* DOCUMENT SEGMENT *

DriveWorks SDK Reference

| 0.6.67 Release

DriveNetNCameras Sample

The DriveNetNCameras sample is a sophisticated, multi-class, higher resolution example that uses the NVIDIA proprietary deep neural network (DNN) to perform object detection on multiple cameras. For the single-camera example, see DriveNet Sample. For a simpler, basic, single-class example, see Object Detector using dwDetector.

The DriveNetNCameras sample shows a more complete and sophisticated implementation of object detection with multiple cameras built around NVIDIA's proprietary network architecture. It provides significantly enhanced detection quality when compared to Basic Object Detector Sample using dwDetector. For more information on DriveNetNCameras and how to customize it for your applications, speak to an NVIDIA solution architect.

sample_drivenet4cameras.png
Multiclass object detector on 4 RCCB streams using DriveNet

In the DriveNetNCameras sample, up to 12 RAW streams from video/camera are used as input and DriveNet inference is run on each frame of each camera to detect objects. The output of DriveNet inference is then clustered and tracked with parameters defined in the sample.

This sample can be run in 2 modes on NVIDIA® DRIVE platforms: camera and video. On Linux, only video mode is supported.

* COLLECTED DATA *
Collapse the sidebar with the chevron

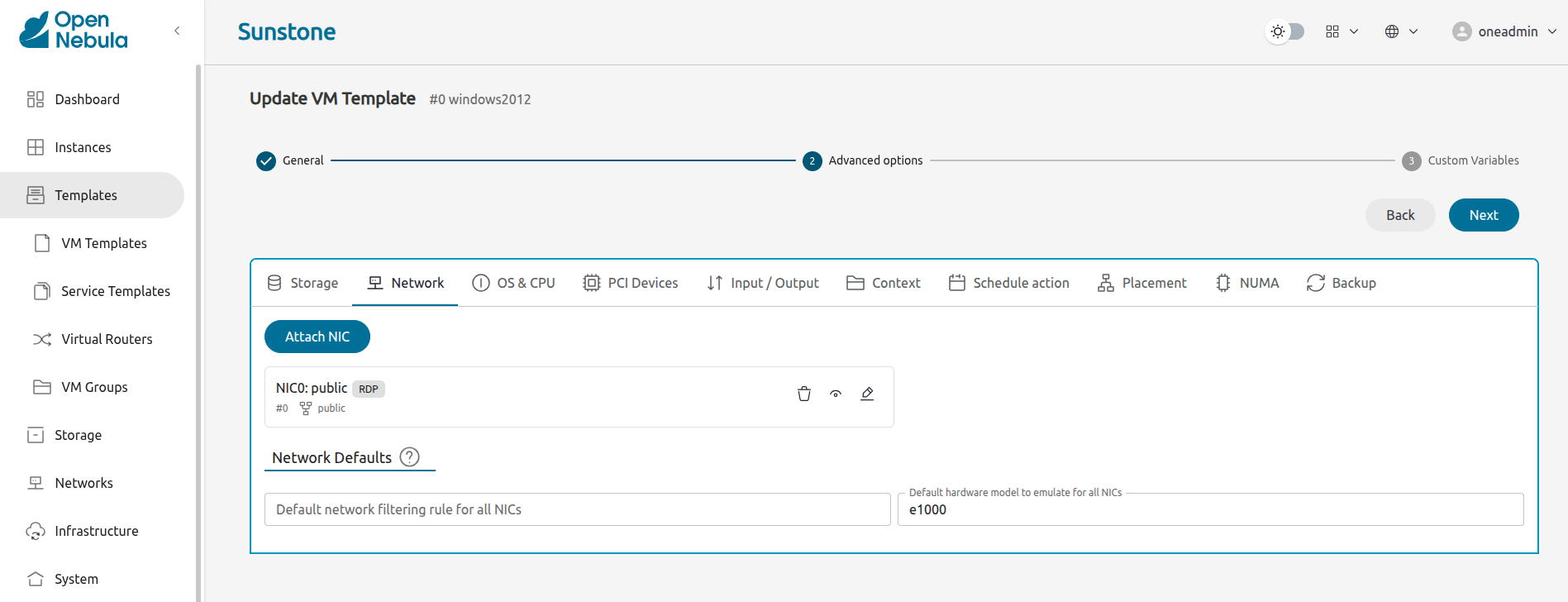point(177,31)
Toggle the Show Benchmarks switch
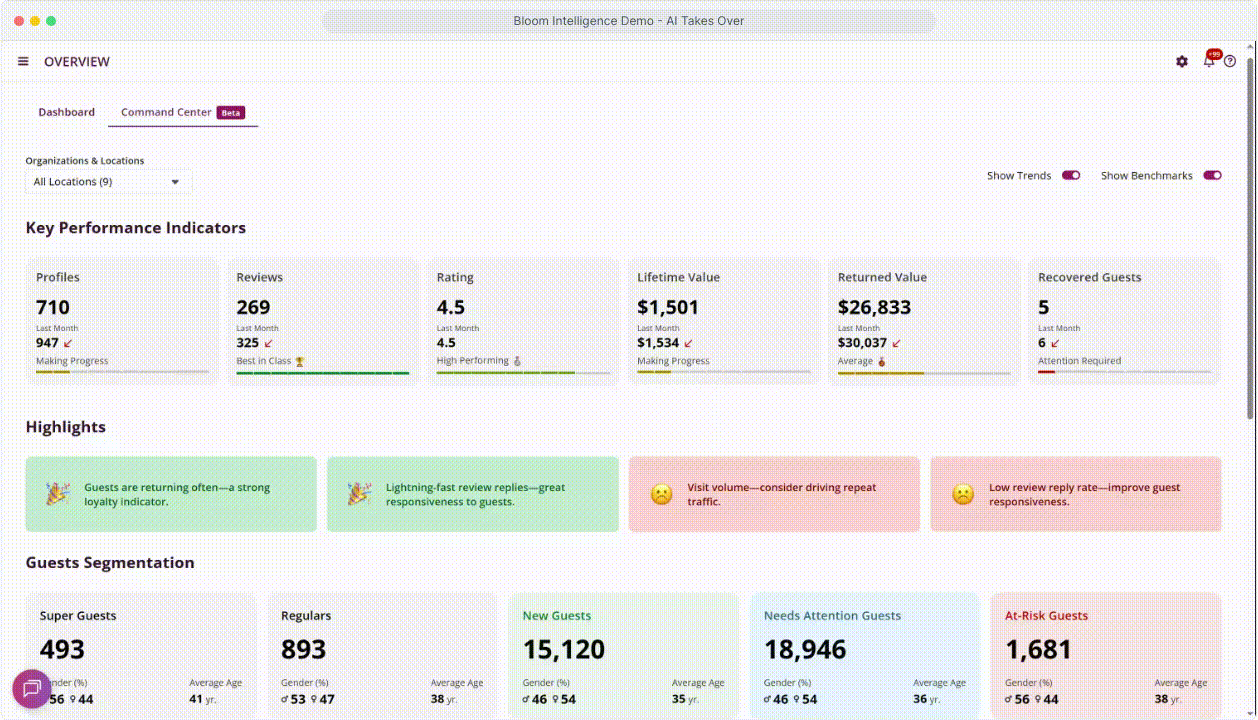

* PROMPT *
Can you copy the DriveNetNCameras sample page in full, word for word? The listing was drawn from a separate source.

* FINISHED TASK *
DriveWorks SDK Reference

| 0.6.67 Release

DriveNetNCameras Sample

The DriveNetNCameras sample is a sophisticated, multi-class, higher resolution example that uses the NVIDIA proprietary deep neural network (DNN) to perform object detection on multiple cameras. For the single-camera example, see DriveNet Sample. For a simpler, basic, single-class example, see Object Detector using dwDetector.

The DriveNetNCameras sample shows a more complete and sophisticated implementation of object detection with multiple cameras built around NVIDIA's proprietary network architecture. It provides significantly enhanced detection quality when compared to Basic Object Detector Sample using dwDetector. For more information on DriveNetNCameras and how to customize it for your applications, speak to an NVIDIA solution architect.

sample_drivenet4cameras.png
Multiclass object detector on 4 RCCB streams using DriveNet

In the DriveNetNCameras sample, up to 12 RAW streams from video/camera are used as input and DriveNet inference is run on each frame of each camera to detect objects. The output of DriveNet inference is then clustered and tracked with parameters defined in the sample.

This sample can be run in 2 modes on NVIDIA® DRIVE platforms: camera and video. On Linux, only video mode is supported.